FYI, I had a timer that was firing at odd times and deleting clients.

sebastus commented 7 years ago

Even with clearing up the timer problem, the error occurred once in a couple of trials. I'm listening to 19x4 partitions.

sebastus commented 7 years ago

Here's the stack dump. It's exactly the same every time. It happens once per test run, where I delete my checkpoints and listen to the 19 hubs. It happens about the same clock time each time.
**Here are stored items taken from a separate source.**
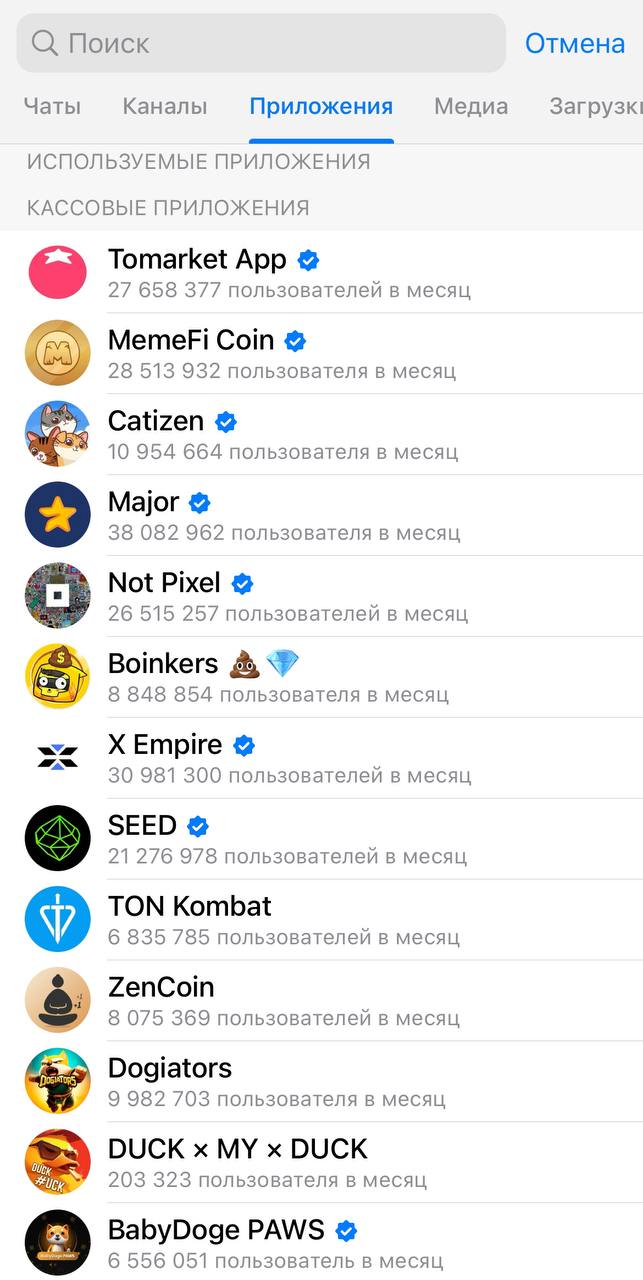
Task: Select the Major yellow star icon
Action: click(58, 515)
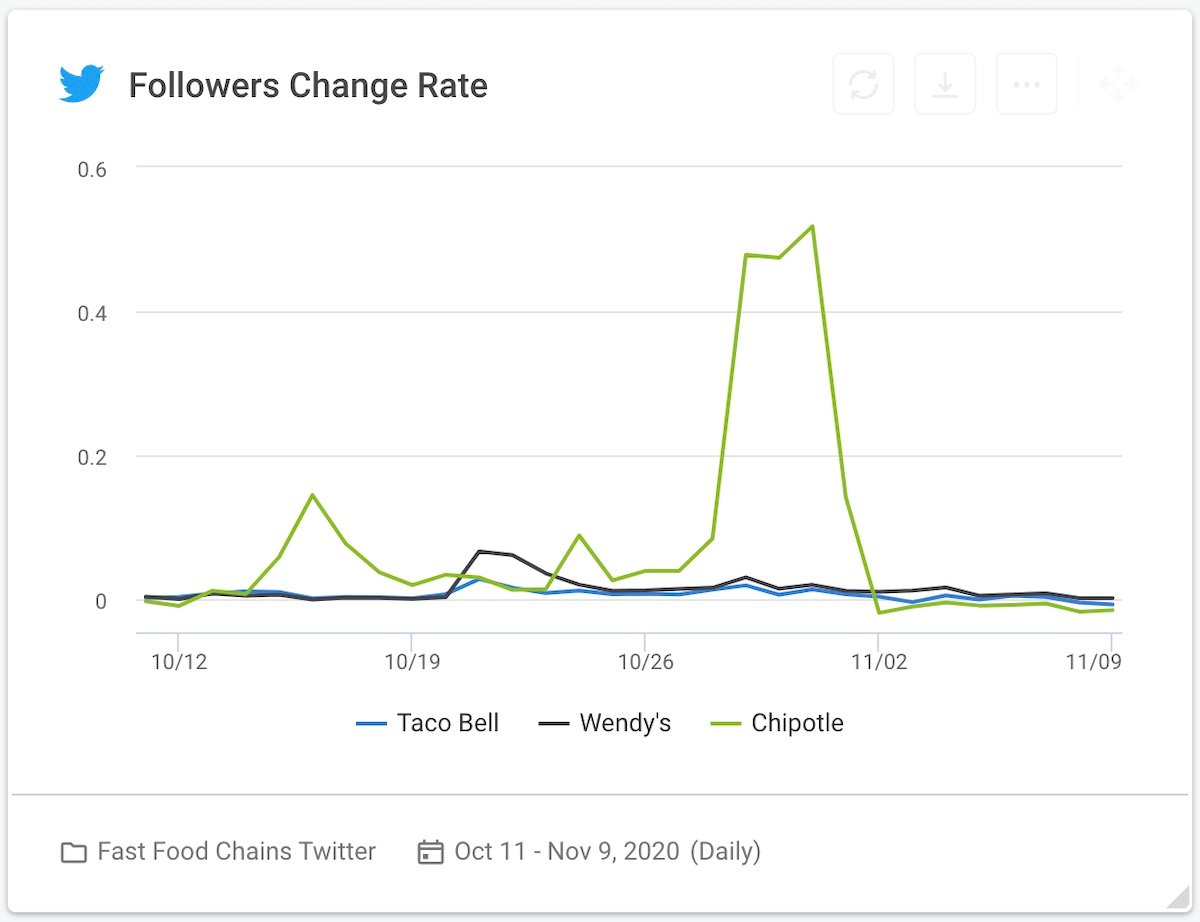Click the move/pan arrows icon
Screen dimensions: 1200x922
click(1118, 84)
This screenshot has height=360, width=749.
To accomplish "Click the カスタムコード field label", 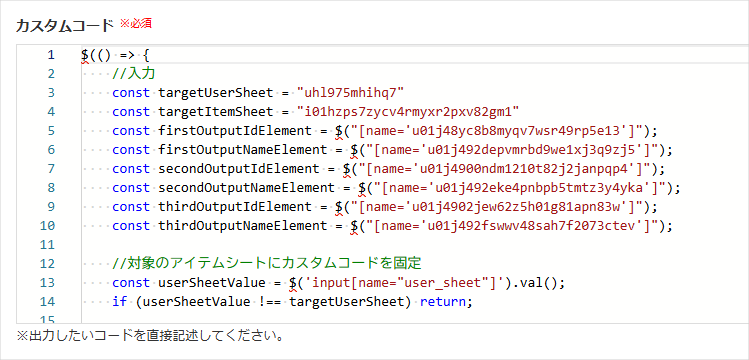I will 64,25.
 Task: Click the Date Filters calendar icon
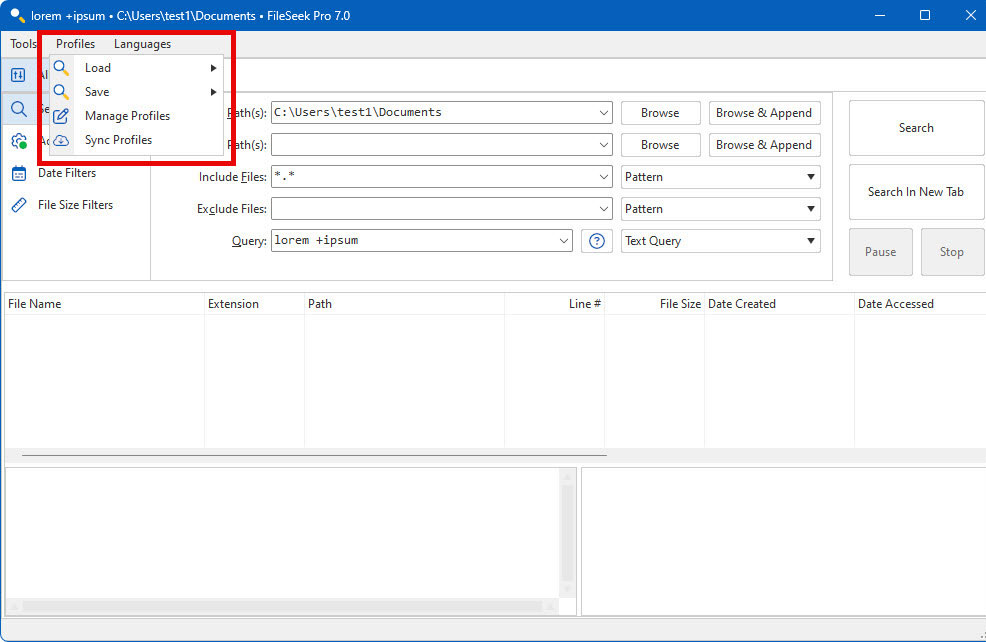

C:\github\SplunkAddonForAzureMonitorLogs\bin\app\node_modules\amqp10\lib\frames.js:56
  stream.write(buffer, callback);
        ^

TypeError: Cannot read property 'write' of null
    at Object.frames.writeFrame (C:\github\SplunkAddonForAzureMonitorLogs\bin\app\node_modules\amqp10\lib\frames.js:56:9)
    at Connection.sendFrame (C:\github\SplunkAddonForAzureMonitorLogs\bin\app\node_modules\amqp10\lib\connection.js:328:10)
    at ReceiverLink.Link.attach (C:\github\SplunkAddonForAzureMonitorLogs\bin\app\node_modules\amqp10\lib\link.js:136:27)
    at ReceiverLink.Link._attemptReattach (C:\github\SplunkAddonForAzureMonitorLogs\bin\app\node_modules\amqp10\lib\link.js:251:8)
    at Timeout._onTimeout (C:\github\SplunkAddonForAzureMonitorLogs\bin\app\node_modules\amqp10\lib\link.js:239:10)
    at tryOnTimeout (timers.js:232:11)
    at Timer.listOnTimeout (timers.js:202:5)
mbroadst commented 7 years ago

@sebastus seems like it could be related to #295 . I have a branch issue295 where I've committed some potential fixes, if you'd care to test that branch out it might help you too. Without more information (minimal reproducible test case, or debug logs) there's little I can do to help at this point.

sebastus commented 7 years ago

I'm happy to provide my source. I don't know if it qualifies as "minimal". I'll give that branch a try, though this really isn't blocking me. I just retry and it usually works.